圖3 不同施肥處理固碳細菌群落結構的主成分分析Figure 3 Principal components analysis of the soil CO2-assimilating bacteria community structure in different fertilization treatments

2.5 固碳細菌群落結構與土壤理化因子的冗余分析

為進一步分析不同土壤理化因子對土壤固碳細菌群落結構的影響，選取土壤具有代表性的優勢菌屬（相對豐度平均值大于 2%）為物種變量、土壤理化性質為環境變量進行冗余分析（圖4）。結果表明，第一排序軸和第二排序軸分別解釋了76.9%和11.2%的變異，前兩軸共解釋了固碳細菌群落總變異的88.1%。第一排序軸與土壤pH呈正相關，與有機碳、全氮、全磷、銨態氮、硝態氮、微生物量碳和微生物量氮呈負相關；第二排序軸與有機碳、全氮、全磷、硝態氮、微生物量碳和微生物量氮呈正相關，與 pH、銨態氮呈負相關。土壤 pH（F=9.969，P=0.002）、全氮（F=10.775，P=0.002）、全磷（F=8.160，P=0.004）、硝態氮（F=21.608，P=0.002）、銨態氮（F=7.598，P=0.002）、微生物量碳（F=14.063，P=0.002）、微生物量氮（F=5.631，P=0.010）對土壤固碳細菌屬水平達到顯著影響，有機碳（F=3.124，P=0.062）對土壤固碳細菌屬水平未達到顯著影響。

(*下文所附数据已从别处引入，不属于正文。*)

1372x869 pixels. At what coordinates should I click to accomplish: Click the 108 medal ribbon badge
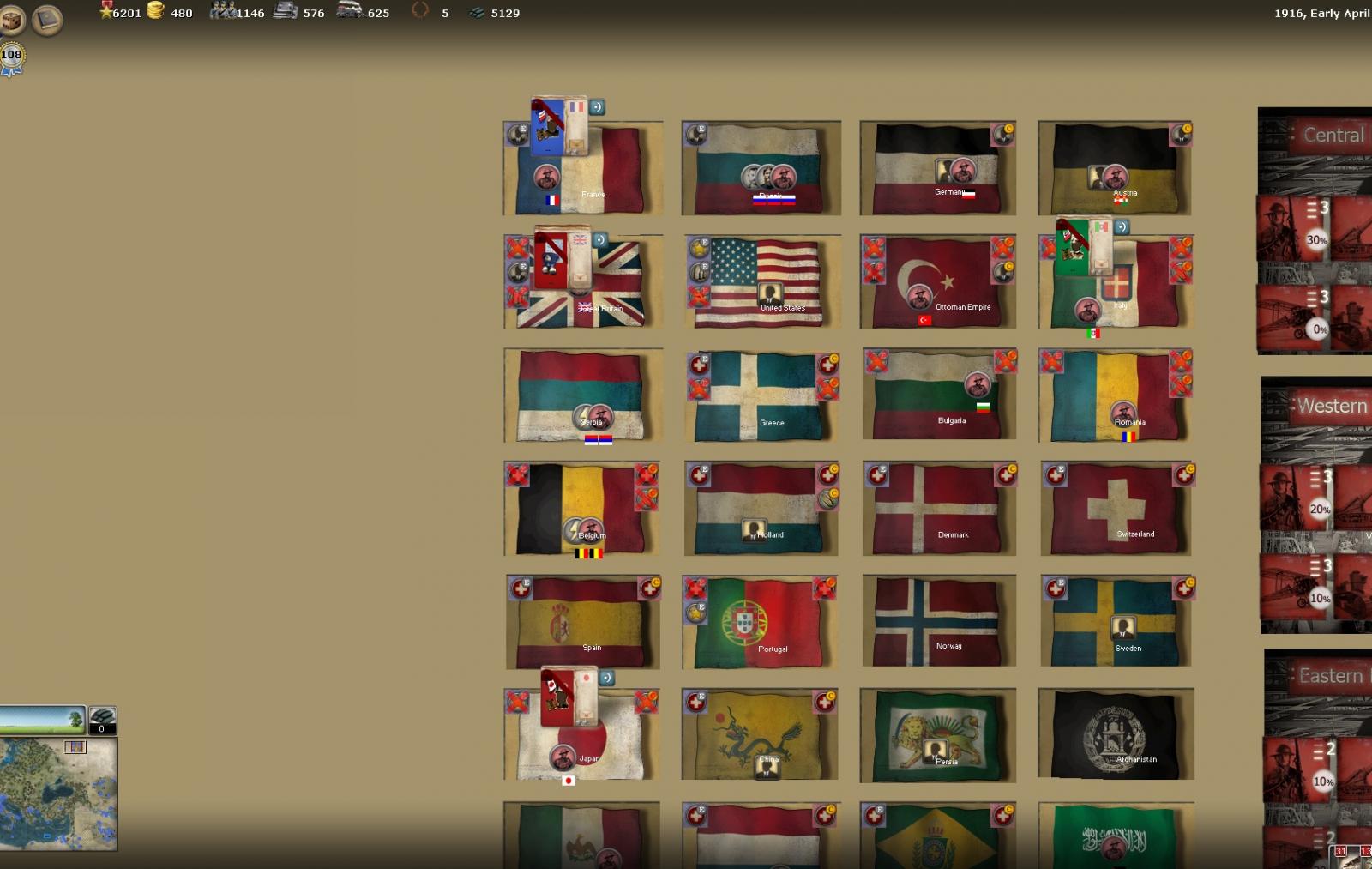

圖4 土壤固碳細菌群落結構與土壤化學性質間的冗余分析Figure 4 Redundancy analysis between CO2-assimilating bacteria community structure and soil chemical properties

3 討論

本研究利用Illumina MiSeq PE300高通量測序技術分析華北農田土壤固碳細菌多樣性發現，長期單施化肥和氮肥增量配施有機肥的Shannon多樣性指數低于不施肥對照。這與Qin et al.（2021）對貝加爾針茅草原長期高氮添加試驗研究結果一致。Zhao et al.（2018）研究表明，土壤中高含量的有效氮會增加固碳微生物多樣性。本研究結果與這一研究結論不一致。這可能是因為高氮添加導致土壤中可利用性氮素含量增多，導致喜氮微生物生長迅速。相關性分析表明，土壤固碳細菌Shannon多樣性指數與硝態氮含量呈極顯著負相關性，也說明了這一點。Huang et al.（2018）研究表明，水稻田土壤有效氮含量與cbbL細菌豐度有顯著相關性。施肥對cbbL基因豐度的影響與種群變化規律不完全一致，與不施肥對照相比，單施有機肥、單施化肥及有機肥與化肥配施均可以提高OUTs豐度，特別是單施有機肥物種豐度最高。這是由于肥料施用后，土壤中的營養元素含量增加，土壤pH下降，土壤養分的有效性提高，為土壤中自養固碳細菌提供了所需的營養元素以及豐富的碳源和能源。Zhou et al.（2019）研究發現，連續28年氮添加試驗，固碳微生物多樣性與氮素添加量呈顯著正相關關系。由于陸地生態系統環境異質性，因而不同環境中土壤固碳微生物多樣性對不同氮添加水平、氮添加年限、地上植物群落組成的響應不一致。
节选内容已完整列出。